GIVEN DATA:
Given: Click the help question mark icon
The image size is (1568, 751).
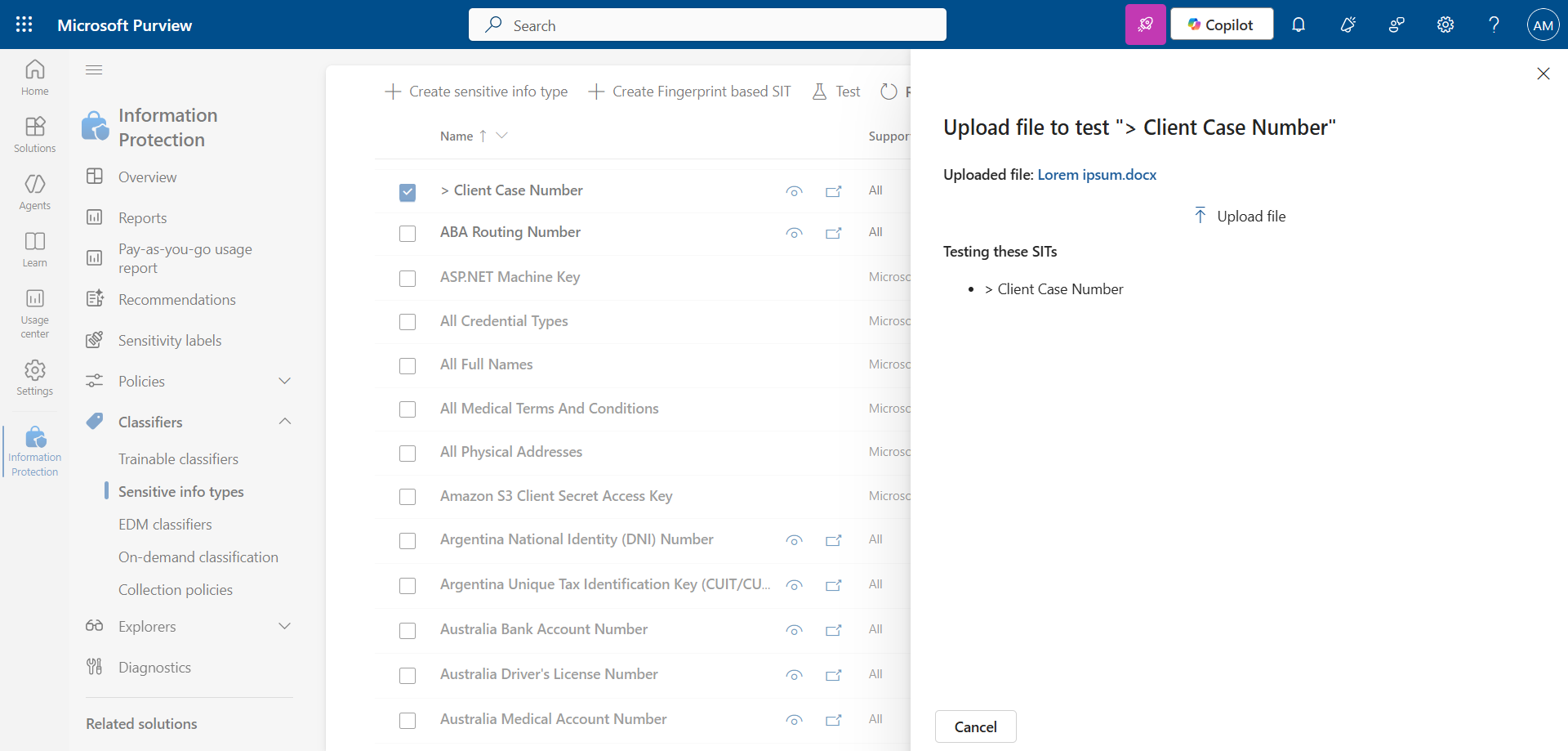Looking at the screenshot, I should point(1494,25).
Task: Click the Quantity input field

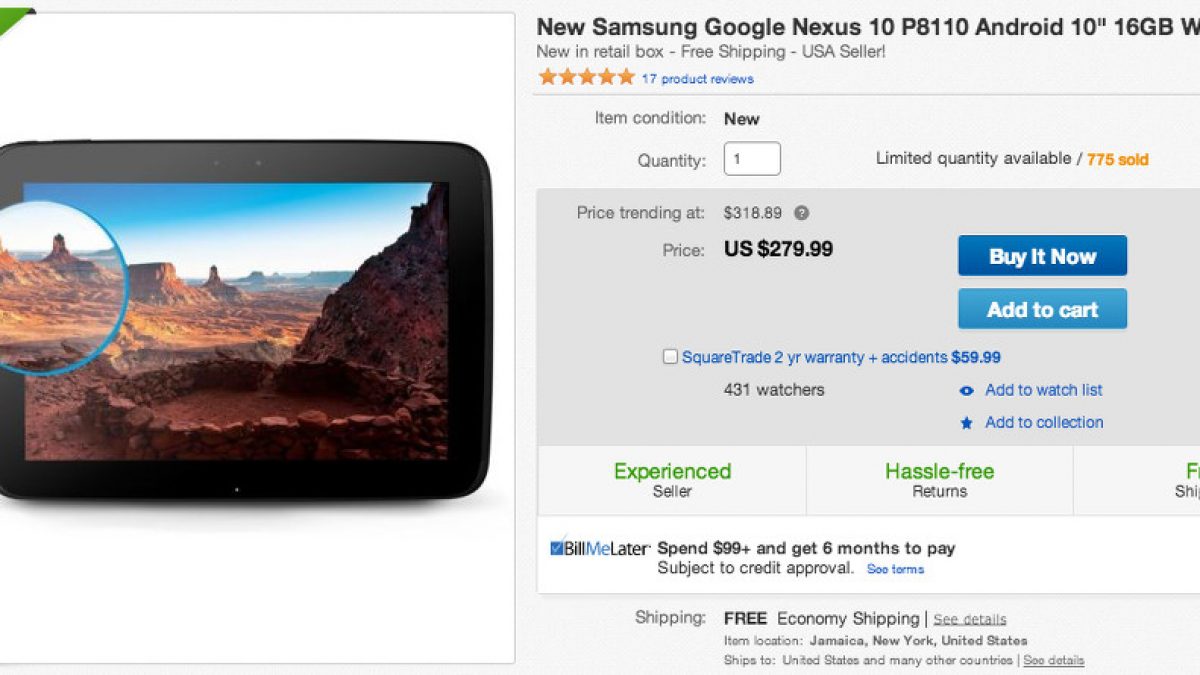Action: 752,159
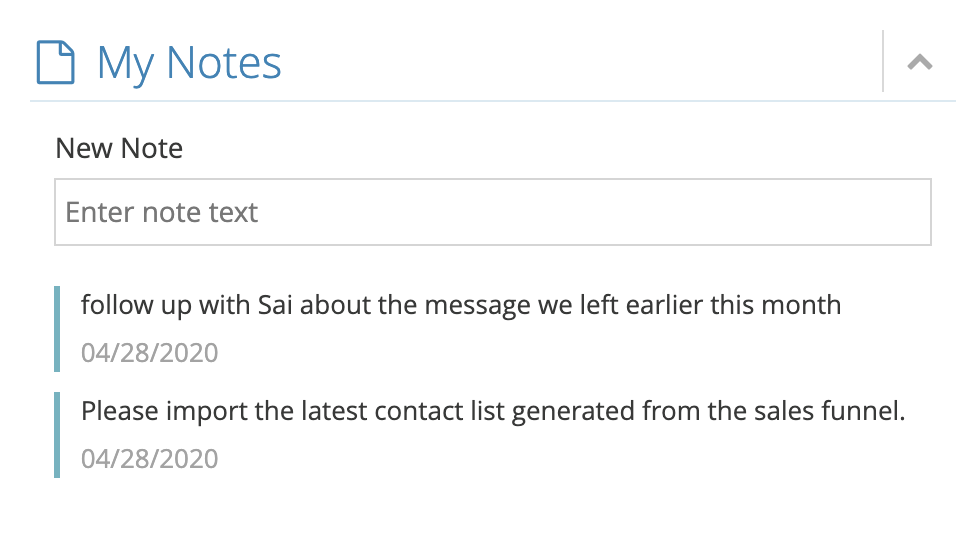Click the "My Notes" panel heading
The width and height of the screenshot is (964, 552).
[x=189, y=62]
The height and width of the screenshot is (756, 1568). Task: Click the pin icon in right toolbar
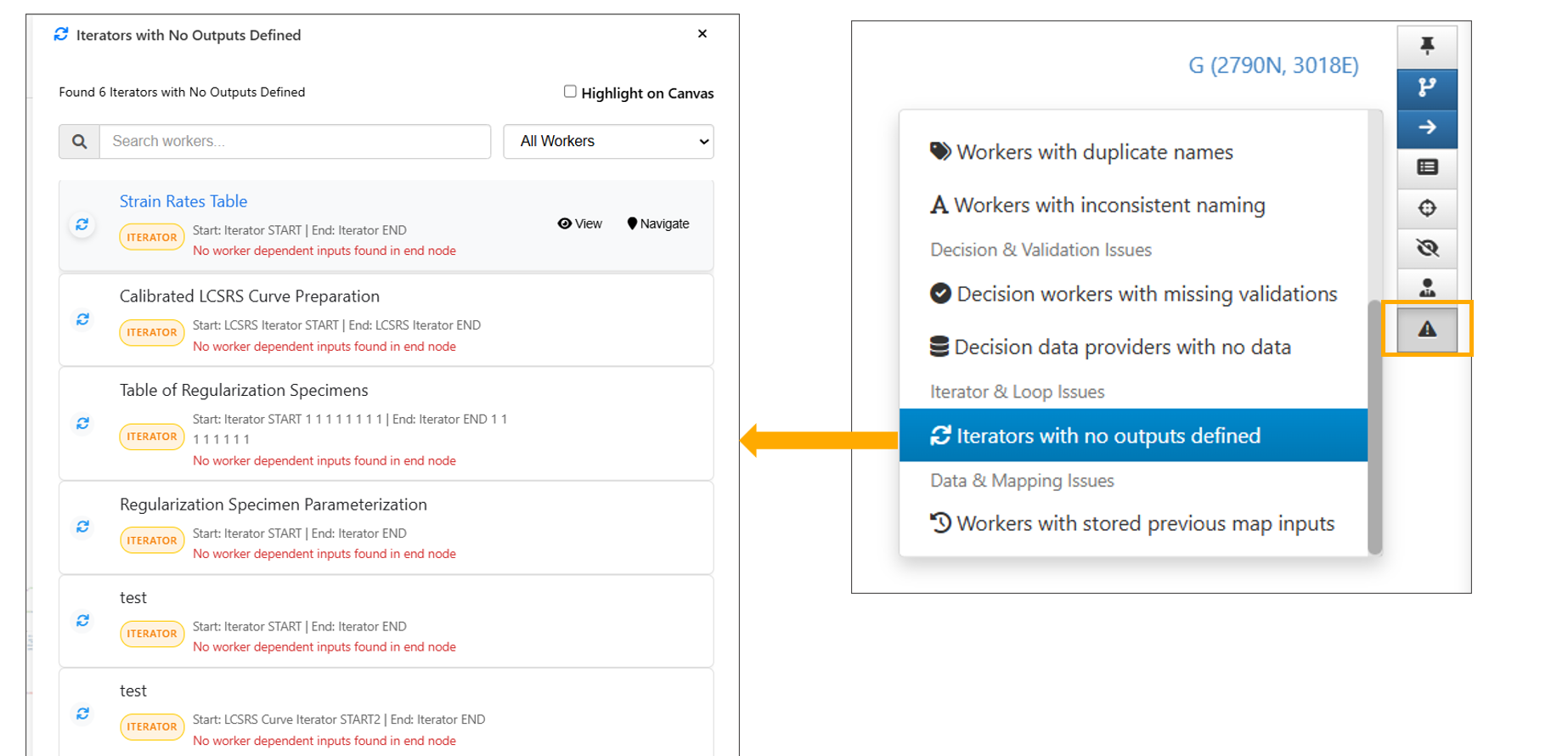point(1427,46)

PROBLEM TO SOLVE:
Restate the data exactly, though only from the line that contains "The height and" through its last line, both ends included and with the pictures left out.

OUTPUT FOR THIS TASK:
The height and width of the screenshot is (756, 1568). Task: Click the pin icon in right toolbar
point(1427,46)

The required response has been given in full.